The facial expressions of the Prosthetic Head mirror in part its human counterpart. It talks and answers questions posed to it by the general public and in a Wittgensteinian sense may be said to be exhibiting what we consider to be thought, since it is through visual cues provided by the facial musculature that we understand that there is a conscious agent assigned to the moving face. However even this is made problematic by the fact that human and not-human animals think without external expression. How then is "...identity and awareness...constructed as external"?[11] Baudrillard argues that intelligent machines only offer us the "spectacle of thought, and in manipulating them people devote themselves more to the spectacle of thought than to thought itself".[12]

The difference which Stelarc does not make explicit, is that although human beings use language and learn appropriate cultural behavior through repetition and reinforcement, they are unlike an automaton since they are able to learn from their embodiment in the world.[13] Even if the Prosthetic Head was programmed to learn from its interactions it would still be confined within a very narrow spectrum of spatiality, and although it occupies physical space on a screen in the gallery, it has no physicality itself. Lacking a material and substantial body, the Prosthetic Head is a virtual automaton an information device. However, having said that, because its visage is a digital clone of Stelarc's, it has an aura attached to it that it would lack if Stelarc had chosen to present the conversational agent with a unrecognizable face. Having both the semblance and characteristics of Stelarc the Prosthetic Head enables him to continue his performance oeuvre.[14] However, since it is separate entity from Stelarc and only partly reflects his self-identity, it is neither an addition to (prosthesis), nor proxy for his body. It is more likely a projection or extrusion of that partial self, hence its synecdochal quality.

The need to rationalize the differences between virtual and organic beings reveals the level of anxiety or curiosity that is produced when we are faced with a not-human other who is presented as more human than human. I say this because often not-human others, particularly those depicted in science fiction films are constructed with characteristics that demonstrate those aspects of human nature and stature that we find appealing. Strength, intelligence, and rationality are the most noticeable as is the humanist desire to become better and to overcome human frailty. This may be why we find them disturbing, because we intuitively know that we cannot be like them and yet they are held up to us as a mirror of our latent desire for perfection. Stelarc maintains that "...we fear what we have always been and what we have already become..." suggesting that what we remain ignorant of, that is, our automatic and involuntary behavior is that which makes us like these very constructs which haunt our imagination.[15] I'm not sure if we fear that our autonomy is an illusion -- that we really do not have any control, or whether we wish to jettison discriminatory perception in favor of total immersion in which we are flooded with information.
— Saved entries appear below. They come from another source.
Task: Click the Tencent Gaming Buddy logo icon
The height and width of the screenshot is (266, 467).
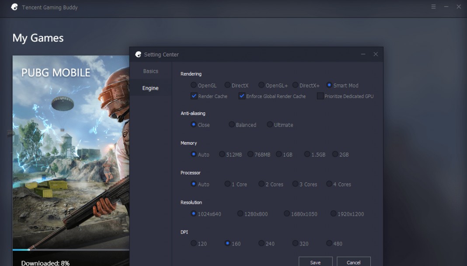Action: point(14,7)
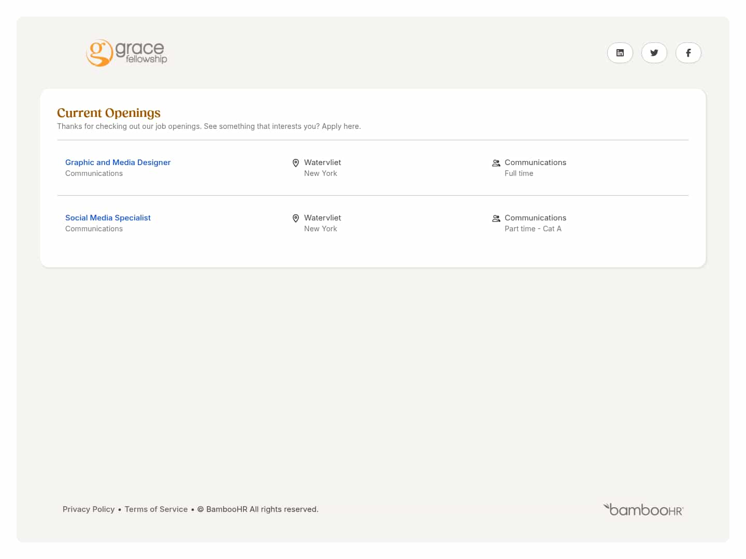Click department people icon in Graphic Designer row
Viewport: 746px width, 559px height.
coord(496,163)
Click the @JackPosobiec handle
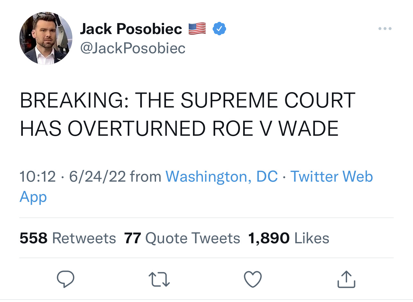413x302 pixels. [133, 48]
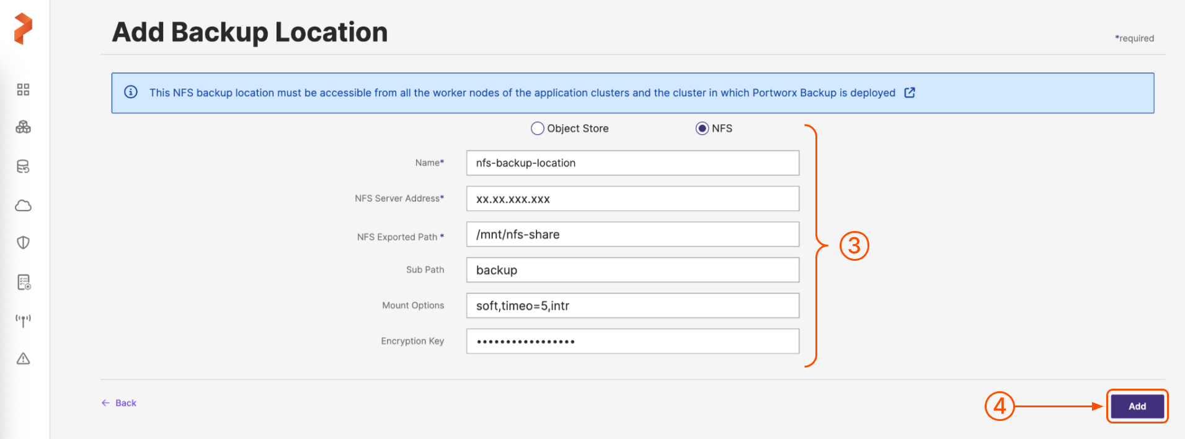Select the Object Store radio button
Screen dimensions: 1185x439
click(x=538, y=129)
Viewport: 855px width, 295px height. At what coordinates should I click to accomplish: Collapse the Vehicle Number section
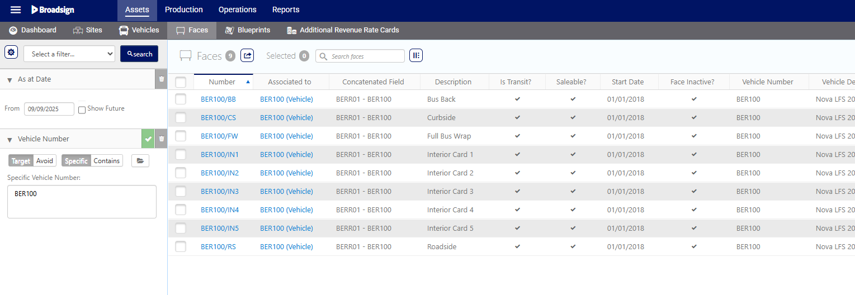(x=10, y=140)
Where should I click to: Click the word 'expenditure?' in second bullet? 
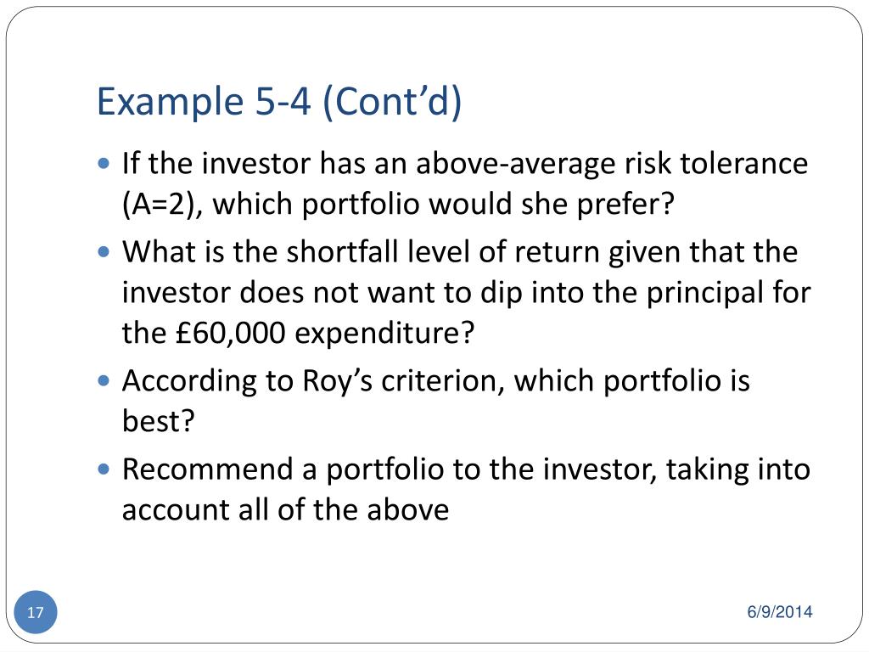click(x=384, y=333)
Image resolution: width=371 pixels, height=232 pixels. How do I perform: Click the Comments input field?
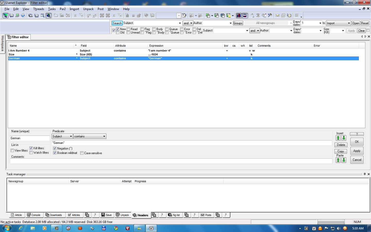[x=171, y=161]
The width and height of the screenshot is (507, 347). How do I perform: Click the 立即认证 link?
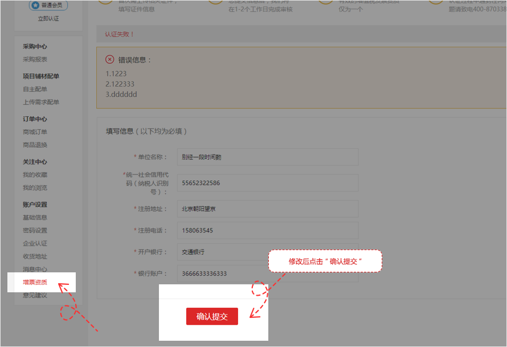pyautogui.click(x=48, y=19)
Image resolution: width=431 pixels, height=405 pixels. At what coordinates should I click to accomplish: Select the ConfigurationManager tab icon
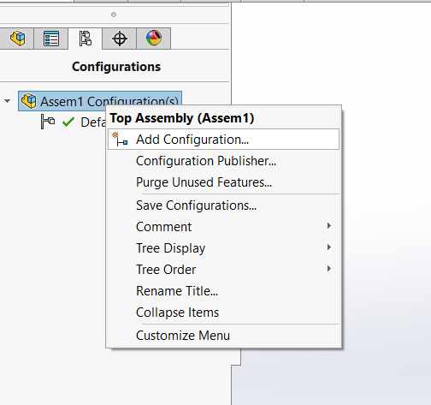point(86,39)
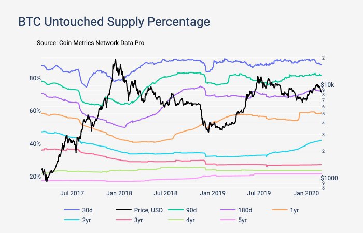The width and height of the screenshot is (363, 233).
Task: Click the 80% y-axis label
Action: [x=35, y=78]
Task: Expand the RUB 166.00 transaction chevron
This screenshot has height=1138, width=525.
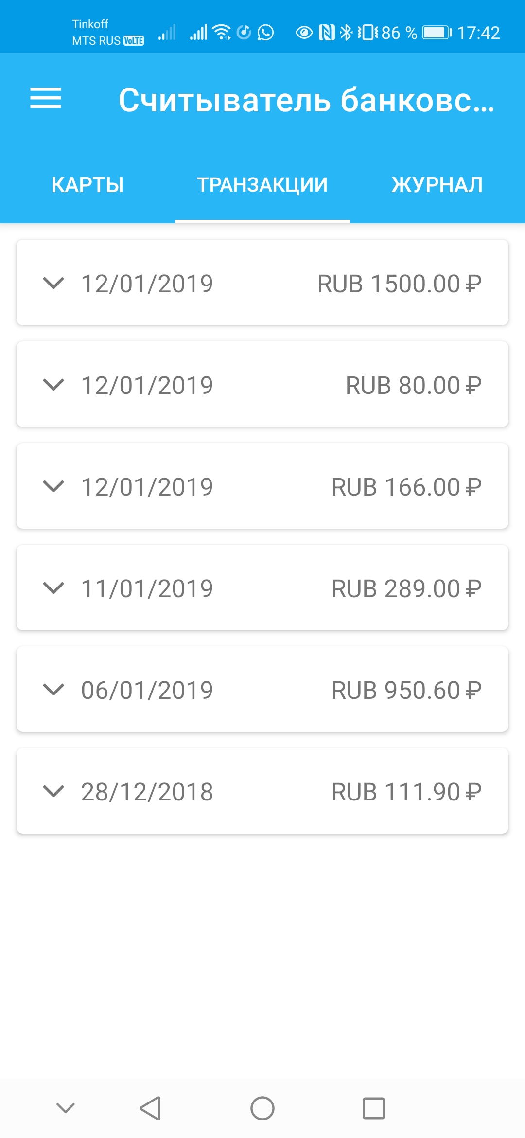Action: click(53, 486)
Stelarc acknowledges that it is language that tends to "...reinforce Platonic, Cartesian and Freudian constructs of internal representations, of essences, of egos...", however, by isolating the Prosthetic Head as an object-in-itself -- as prosthesis, he unwittingly stages technology as distinct from the body.[16] Although the Prosthetic Head may represent the posthuman condition, that is, the human body that has been extended enhanced and extruded by technology it also paradoxically maintains the humanist notion that the prosthesis/technology is a discrete entity from the human, thus upholding established binaries. A different reading, one consistent with current techno-theorizing might see the Head, as a partial object, or body without organs, enacting the Deleuzian notion of desiring-machines, connecting with partial, fragmented and multiple others.[17] The Prosthetic Head, animated, virtual, fully embedded in and enabled by technology represents in this context the becoming-information of the human.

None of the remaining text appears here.